Efficient fully 3-D iterative SPECT reconstruction with Monte Carlo-based scatter compensation

Beekman, Freek J, de Jong, Hugo W A M, van Geloven, Sander


IEEE Transactions on Medical Imaging 21 (8), p. 867-77


Quantitative accuracy of single photon emission computed tomography (SPECT) images is highly dependent on the photon scatter model used for image reconstruction. Monte Carlo simulation (MCS) is the most general method for detailed modeling of scatter, but to date, fully three-dimensional (3-D) MCS-based statistical SPECT reconstruction approaches have not been realized, due to prohibitively long computation times and excessive computer memory requirements. MCS-based reconstruction has previously been restricted to two-dimensional approaches that are vastly inferior to fully 3-D reconstruction. Instead of MCS, scatter calculations based on simplified but less accurate models are sometimes incorporated in fully 3-D SPECT reconstruction algorithms. We developed a computationally efficient fully 3-D MCS-based reconstruction architecture by combining the following methods: 1) a dual matrix ordered subset (DM-OS) reconstruction algorithm to accelerate the reconstruction and avoid massive transition matrix precalculation and storage; 2) a stochastic photon transport calculation in MCS is combined with an analytic detector modeling step to reduce noise in the Monte Carlo (MC)-based reprojection after only a small number of photon histories have been tracked; and 3) the number of photon histories simulated is reduced by an order of magnitude in early iterations, or photon histories calculated in an early iteration are reused.
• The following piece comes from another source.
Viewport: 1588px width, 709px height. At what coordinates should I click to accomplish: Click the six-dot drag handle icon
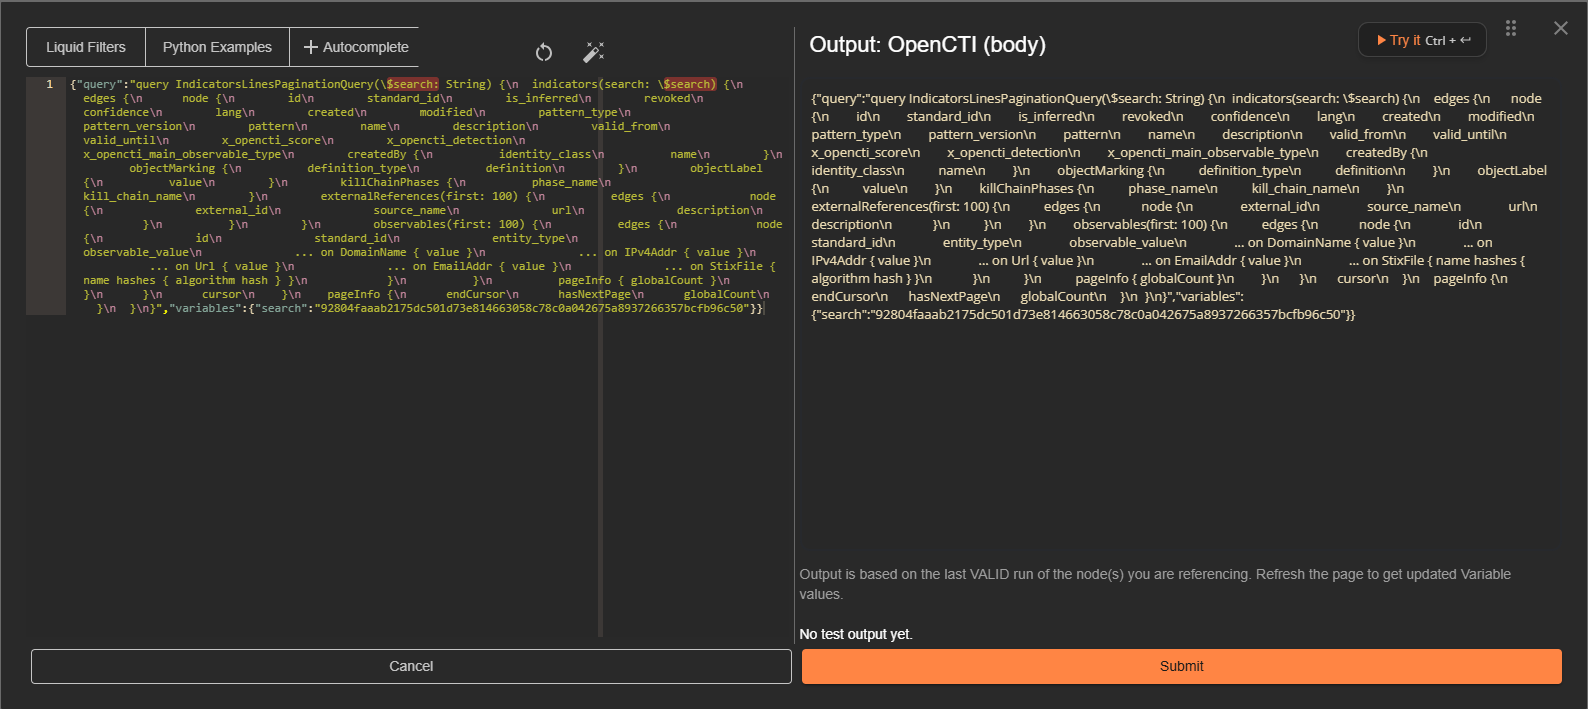(1511, 28)
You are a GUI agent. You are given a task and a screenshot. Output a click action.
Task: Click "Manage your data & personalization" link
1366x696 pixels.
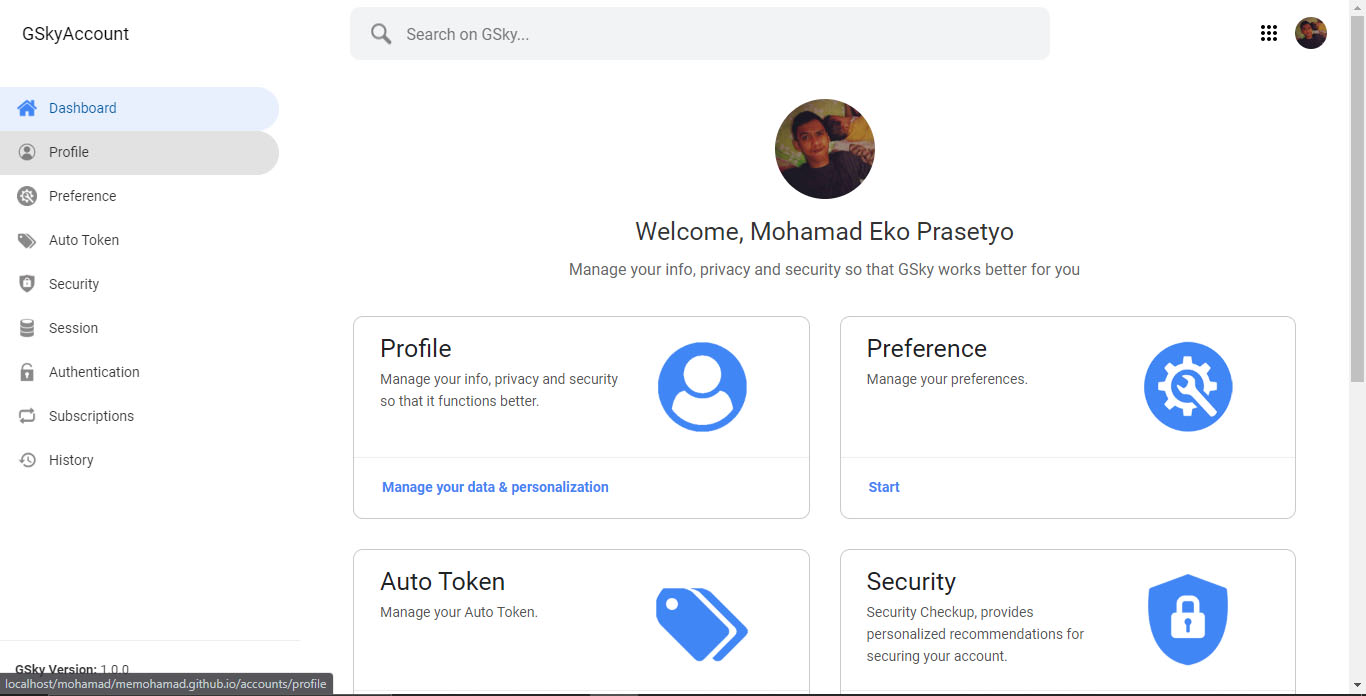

For a 64 x 64 x 64 image array, the reconstruction time required for ten DM-OS iterations is approximately 30 min on a dual processor (AMD 1.4 GHz) PC, in which case the stochastic nature of MCS modeling is found to have a negligible effect on noise in reconstructions. Since MCS can calculate photon transport for any clinically used photon energy and patient attenuation distribution, the proposed methodology is expected to be useful for obtaining highly accurate quantitative SPECT images within clinically acceptable computation times.